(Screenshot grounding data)
────────────────────────────────────────

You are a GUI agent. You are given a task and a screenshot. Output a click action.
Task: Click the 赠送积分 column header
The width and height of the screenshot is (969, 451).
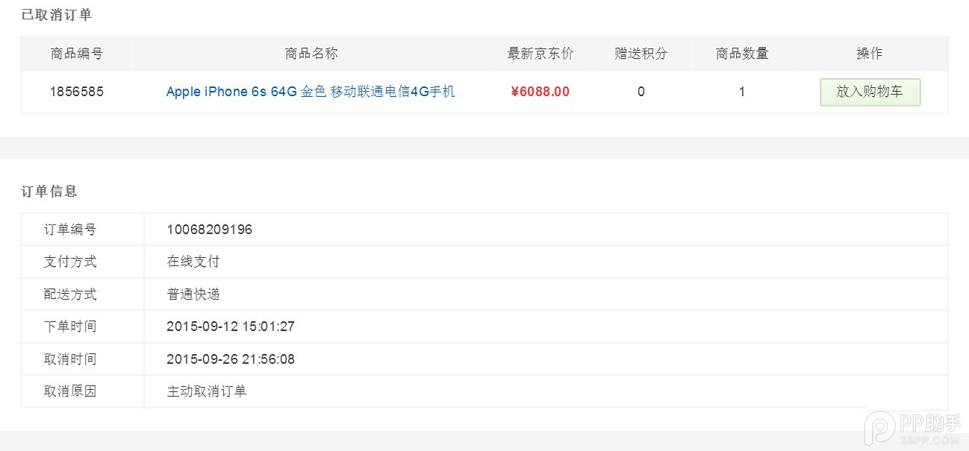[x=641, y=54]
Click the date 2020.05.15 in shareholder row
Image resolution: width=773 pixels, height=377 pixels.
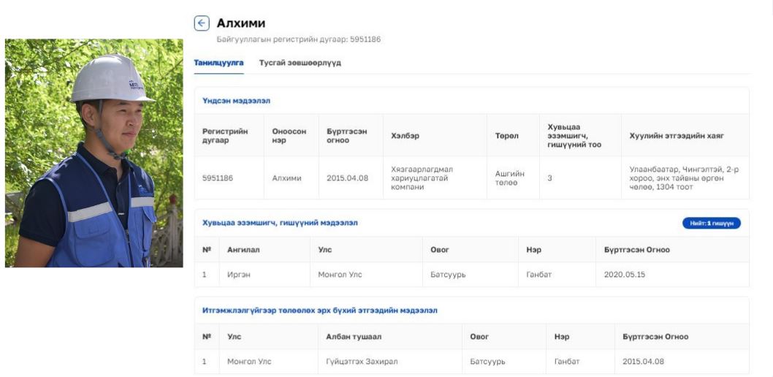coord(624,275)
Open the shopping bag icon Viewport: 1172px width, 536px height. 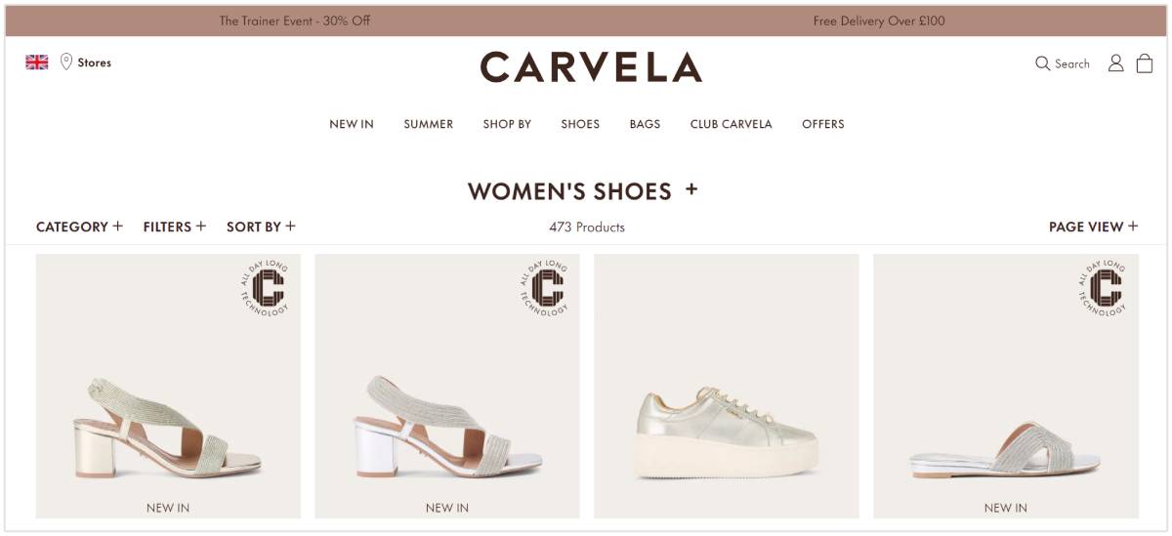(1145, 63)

────────────────────────────────────────

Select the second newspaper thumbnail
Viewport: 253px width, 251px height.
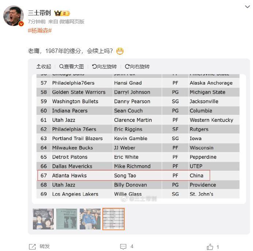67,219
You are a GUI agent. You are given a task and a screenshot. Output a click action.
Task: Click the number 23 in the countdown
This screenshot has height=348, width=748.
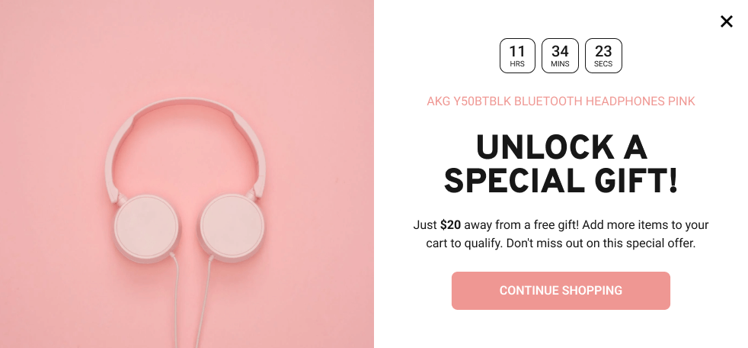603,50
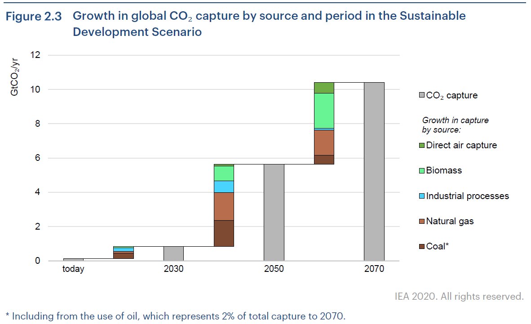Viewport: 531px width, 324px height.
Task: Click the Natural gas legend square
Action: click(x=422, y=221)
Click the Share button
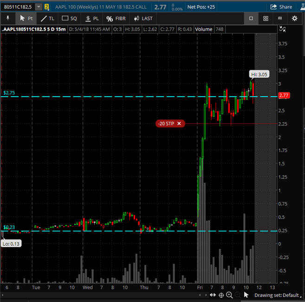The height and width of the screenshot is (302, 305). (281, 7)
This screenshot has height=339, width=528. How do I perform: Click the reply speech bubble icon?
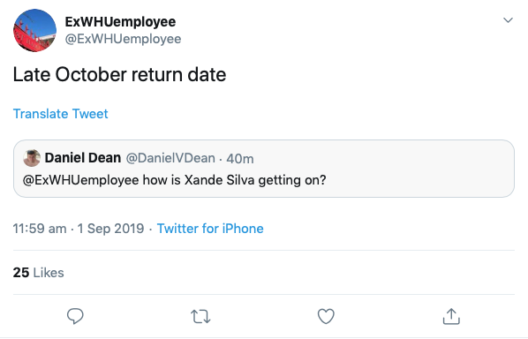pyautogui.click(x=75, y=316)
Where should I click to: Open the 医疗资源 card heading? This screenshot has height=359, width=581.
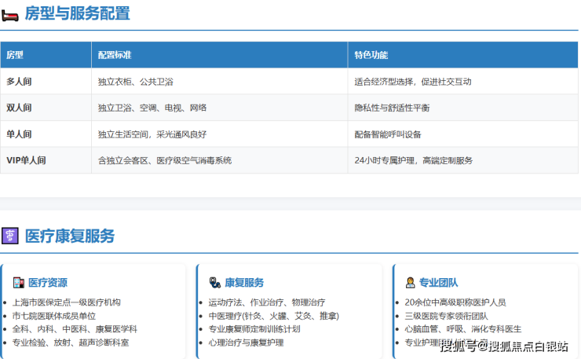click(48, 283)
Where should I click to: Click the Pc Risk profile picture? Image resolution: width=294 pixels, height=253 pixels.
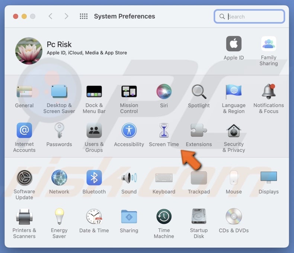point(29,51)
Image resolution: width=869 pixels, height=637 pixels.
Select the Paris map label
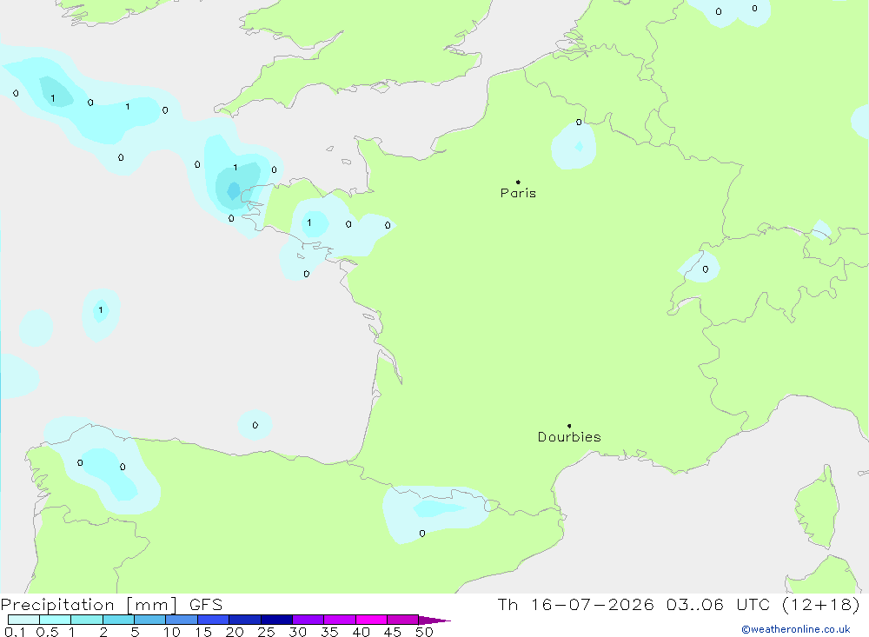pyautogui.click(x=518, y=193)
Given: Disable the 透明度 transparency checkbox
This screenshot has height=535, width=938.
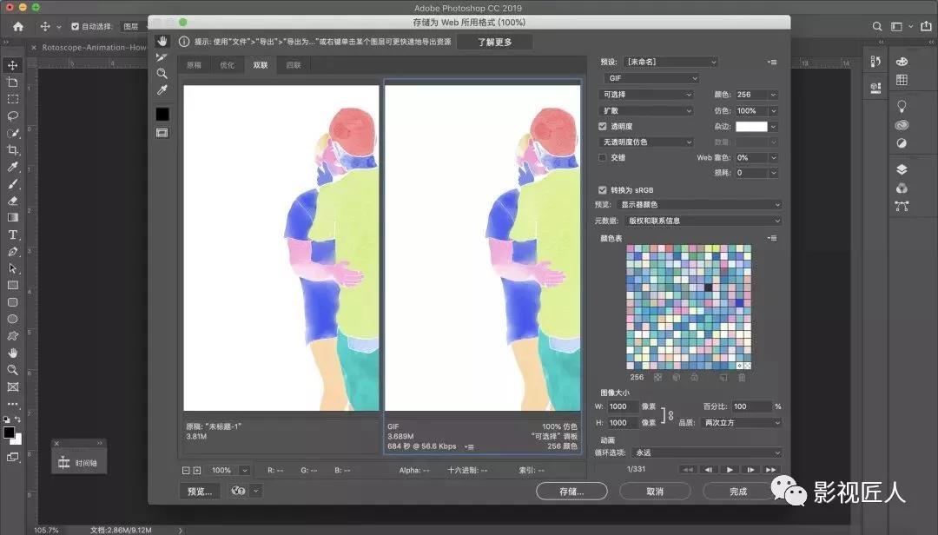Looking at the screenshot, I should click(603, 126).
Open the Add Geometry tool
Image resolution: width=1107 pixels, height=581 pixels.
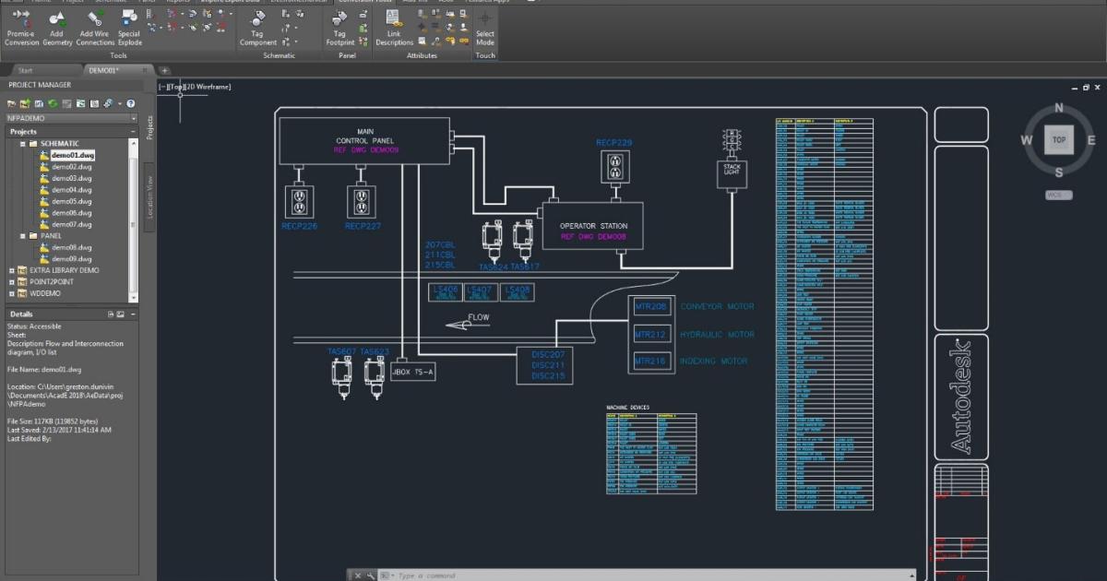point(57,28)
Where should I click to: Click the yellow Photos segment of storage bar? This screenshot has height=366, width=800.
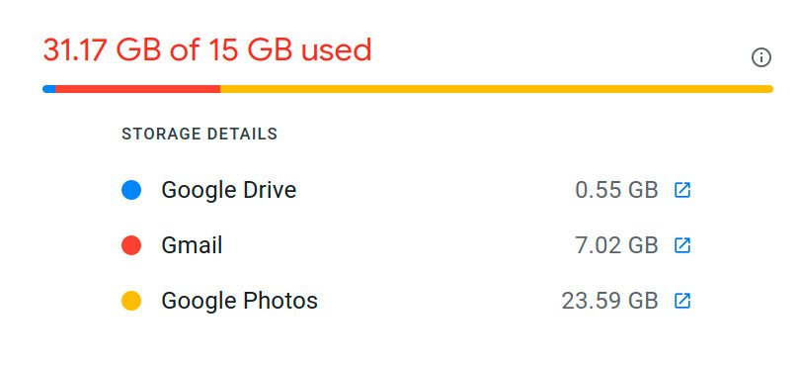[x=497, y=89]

────────────────────────────────────────

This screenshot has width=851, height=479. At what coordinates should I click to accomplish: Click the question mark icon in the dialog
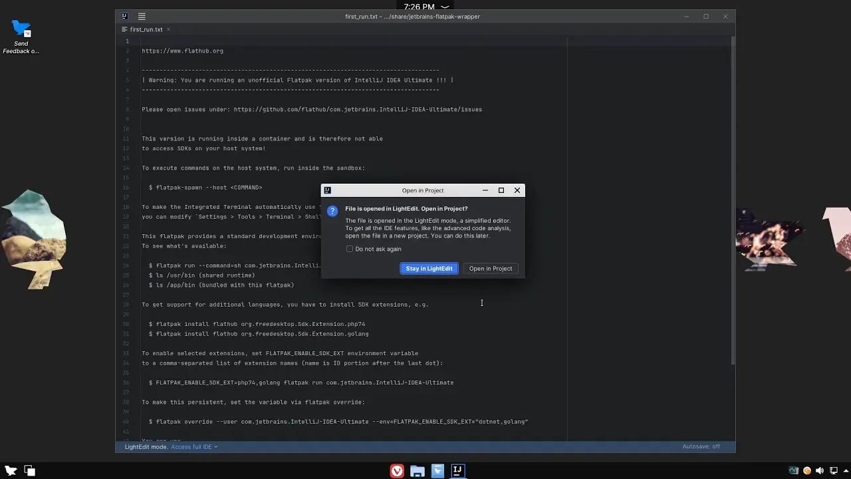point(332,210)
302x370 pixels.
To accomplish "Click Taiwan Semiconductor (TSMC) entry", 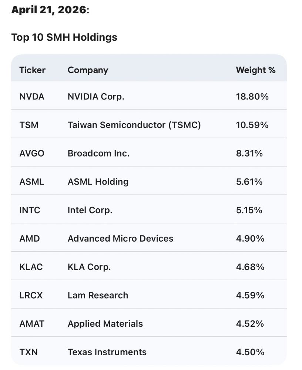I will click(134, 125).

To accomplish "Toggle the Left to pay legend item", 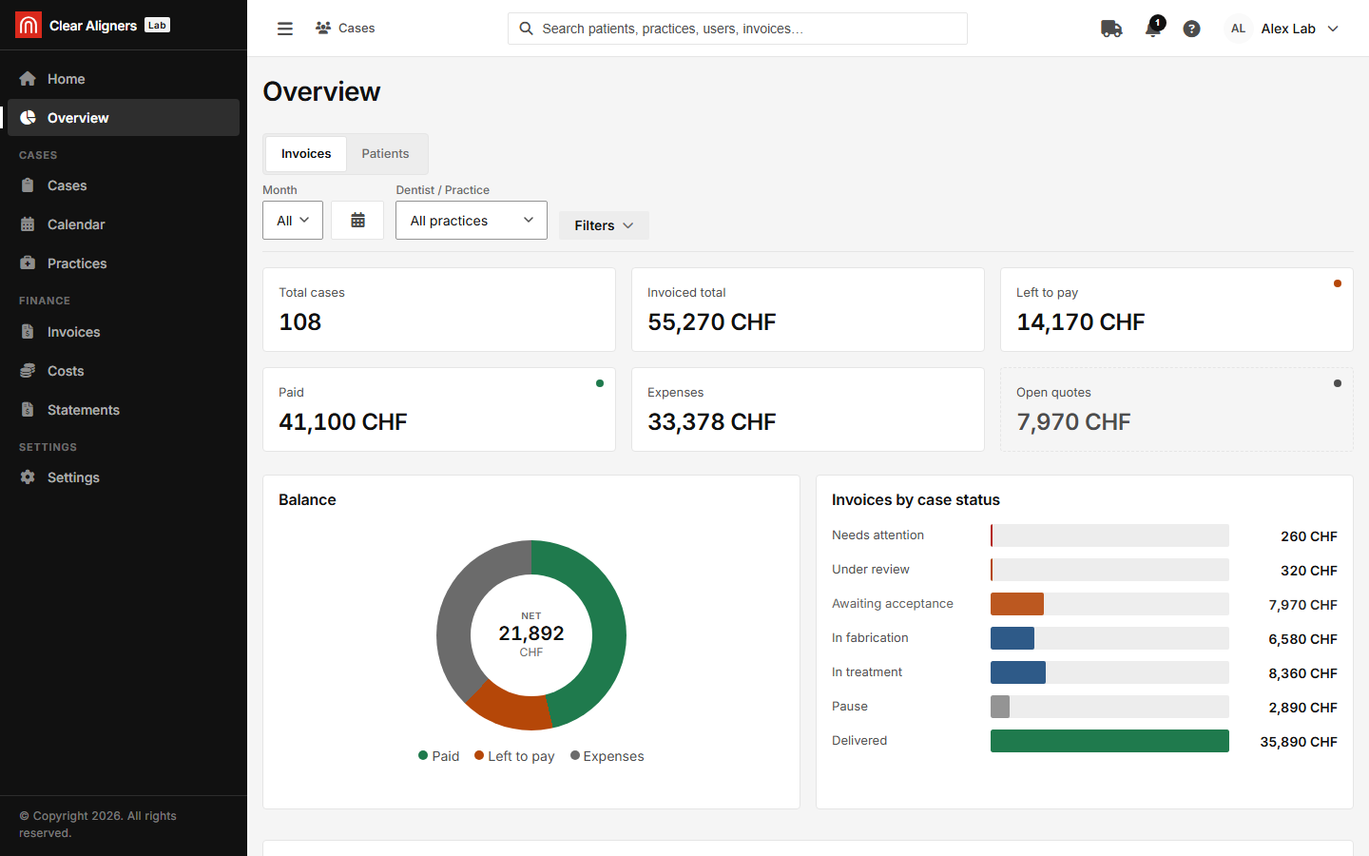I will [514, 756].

────────────────────────────────────────

-- Directions --
Among the entries above, copy exactly the stretch from the line holding "This screenshot has height=339, width=528." through the line holding "Open the Add Geometry tool", leaving out any pictures.

-- Solution below --
This screenshot has height=339, width=528. How do I perform: Click the reply speech bubble icon?
pyautogui.click(x=75, y=316)
Where should I click to: Open the 医疗资源 card heading? This screenshot has height=359, width=581.
click(48, 283)
Where should I click to: Click the Pc Risk profile picture? Image resolution: width=294 pixels, height=253 pixels.
point(29,51)
Image resolution: width=869 pixels, height=637 pixels.
Select the Paris map label
pyautogui.click(x=518, y=193)
Given: Disable the 透明度 transparency checkbox
This screenshot has height=535, width=938.
Looking at the screenshot, I should click(603, 126).
Open the Add Geometry tool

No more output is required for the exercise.